While the initial reaction to Windows RT devices was not entirely favorable for many critics, since one of the advantages of sticking with a Windows device is the backward compatibility, there are some indications that Windows-based ARM tablets will have a fighting chance. One of the more important advantages will be price. According to Lenovo’s David Schmook we can expect some very good deals on Windows RT tablets.
In a Bloomberg interview, Schmook declared that “RT will play in consumer and retail at very aggressive price points”. The direct marketing to consumers, he indicates, will include these devices being sold for anywhere from $200 to $300 less than their Windows 8 counterparts.
This should come as no real surprise given Microsoft’s hints about pricing for the Surface. The difference in price between leading ARM tablets and Ultrabooks, the reference points for the Surface RT and the Surface Pro, is at least that large. The emphasis on consumer marketing being referred to her, however, might underestimate the importance that many consumers will place on compatibility in their Tablets.
For the most part, Tablet PCs have come to be used as purely consumptive devices. They are idea for things like reading, casual game playing, watching streaming video, and other such tasks while being extremely difficult to produce things on.
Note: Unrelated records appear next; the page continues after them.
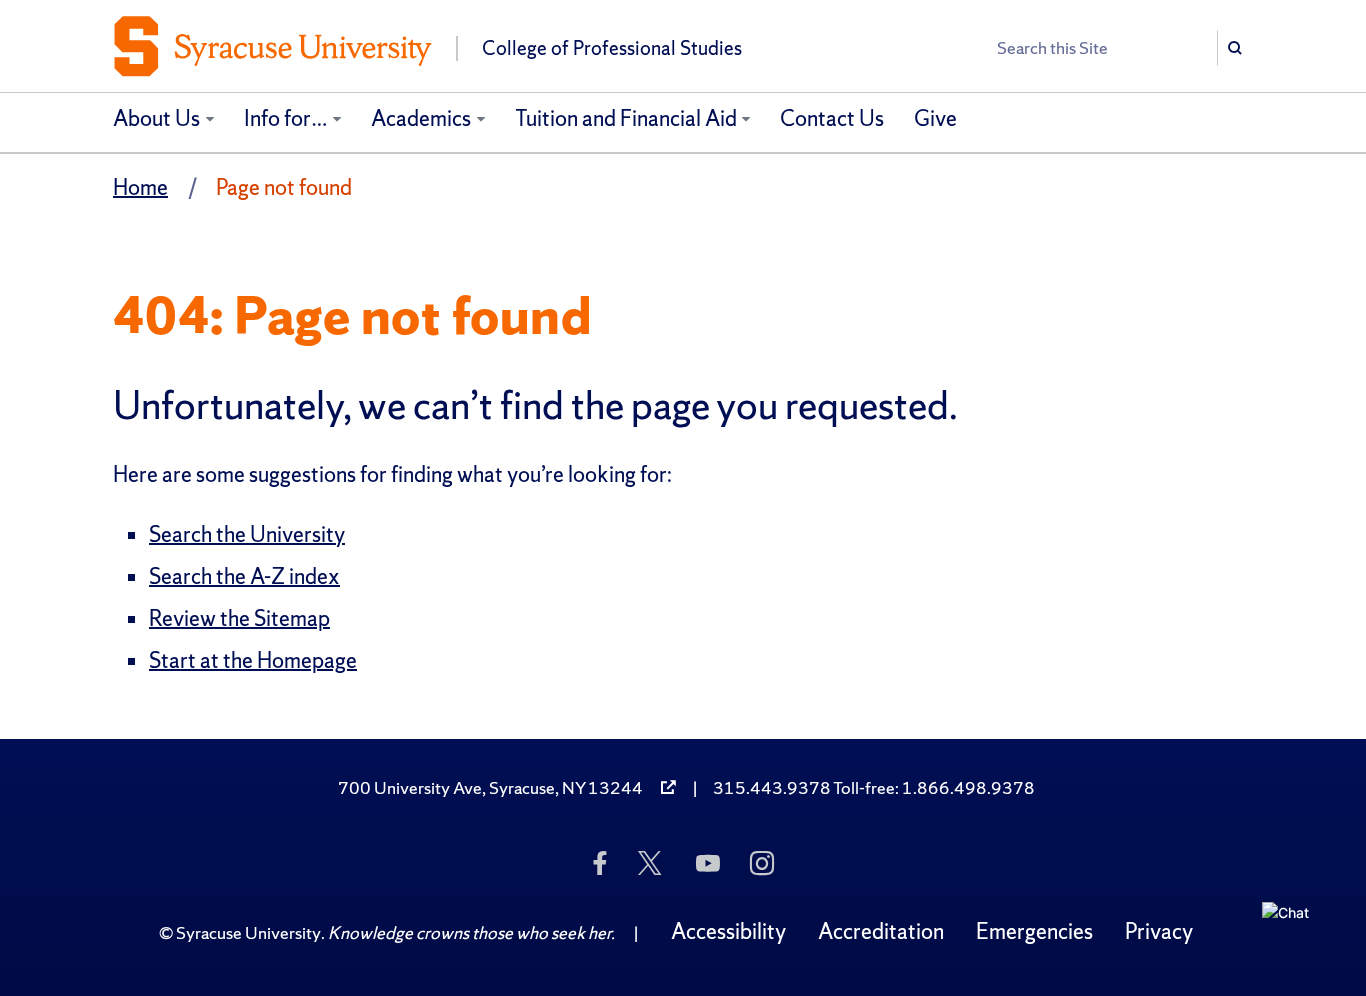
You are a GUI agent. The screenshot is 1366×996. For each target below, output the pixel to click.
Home (140, 187)
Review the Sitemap (239, 618)
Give (935, 118)
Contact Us (832, 118)
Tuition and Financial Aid (626, 118)
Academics (421, 118)
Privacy (1159, 931)
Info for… (286, 118)
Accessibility (728, 931)
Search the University (247, 534)
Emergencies (1034, 931)
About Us (156, 118)
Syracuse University (248, 932)
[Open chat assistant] (1293, 933)
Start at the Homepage (253, 660)
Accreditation (881, 931)
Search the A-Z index (244, 576)
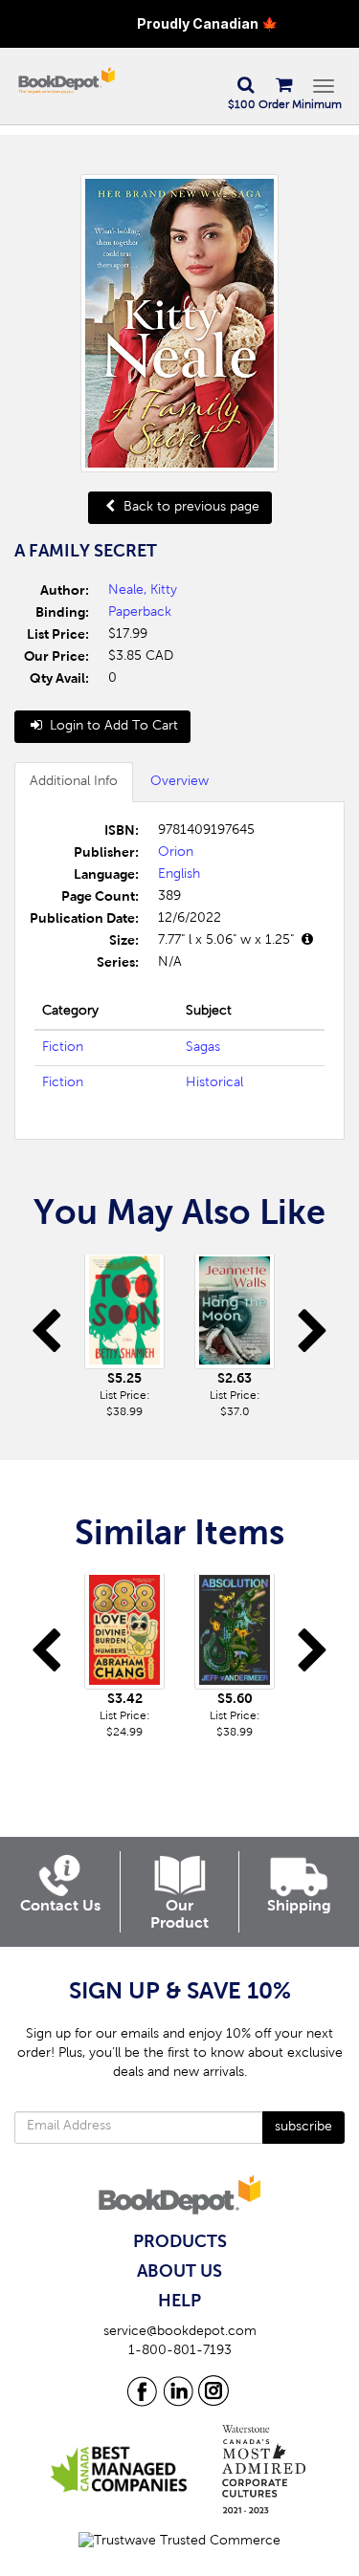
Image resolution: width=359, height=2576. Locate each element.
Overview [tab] (179, 782)
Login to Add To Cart (112, 726)
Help (179, 2301)
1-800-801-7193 (180, 2351)
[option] (125, 1338)
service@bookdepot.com (180, 2332)
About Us (179, 2272)
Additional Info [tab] (74, 782)
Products (180, 2242)
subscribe (303, 2127)
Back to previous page (189, 507)
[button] (245, 86)
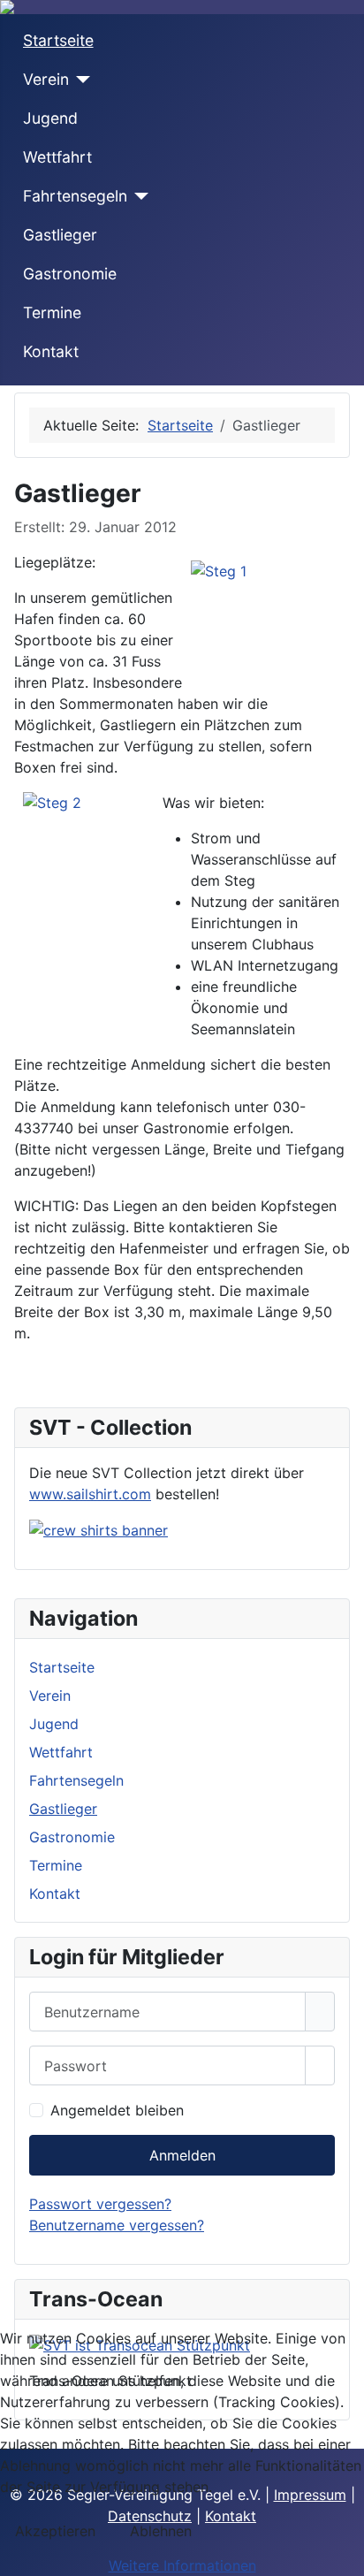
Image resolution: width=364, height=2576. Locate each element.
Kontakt (51, 351)
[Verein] (80, 79)
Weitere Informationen (182, 2565)
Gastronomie (70, 273)
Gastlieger (60, 234)
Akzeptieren (55, 2531)
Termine (52, 312)
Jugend (50, 118)
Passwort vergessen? (100, 2204)
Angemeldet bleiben (117, 2110)
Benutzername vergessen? (116, 2225)
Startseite (58, 40)
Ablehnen (161, 2531)
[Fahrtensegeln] (138, 196)
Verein (46, 79)
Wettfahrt (57, 157)
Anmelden (182, 2155)
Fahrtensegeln (75, 196)
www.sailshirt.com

Apple’s iPad has the software to make many forms of content creation less difficult, but it is safe to say that anything possible on the iPad is going to be simpler on a desktop unless you choose to invest in expensive peripheral input devices to go with the tablet.
The Microsoft Surface tablet is being sold as a productivity tool. When it was revealed, one of the main emphases was the usefulness of the Touch Cover. By including a peripheral that allows the tablet to work more like a laptop at no extra cost, they have introduced the potential for Windows RT to move beyond consumption tasks. Other tablets we have seen released lately use similar options, like the Asus Transformer Book which has a detachable keyboard and touchpad.
It might be fair to ask what expectations will be raised as a result of this sort of practice. It’s great to say that Windows RT devices can potentially replace Netbooks. That’s wonderful. If they can’t work with most existing software, however, they the keyboard and mouse input options will largely be reduced to novelties for anybody who doesn’t regularly need office apps on their portable device.
The Windows 8 tablet, which the Schmook interview indicates will be priced from $600 to $700, offers the full range of Windows applications to choose from as well as everything that Windows RT has to offer. This means that customers will have to spend twice as much, but by doing so they get a lot more options.
The big determining factor will probably be app developers. If the right applications are designed for WinRT, which will work on either Windows RT or Windows 8, then this might all be idle speculation. It isn’t necessarily unreasonable for a WinRT app to be designed with the mouse and keyboard in mind even if it does seem like the idea might take a while to catch on amidst the initial rush to present touch-based options. The interest is likely to be there for anybody who does things well, if nothing else.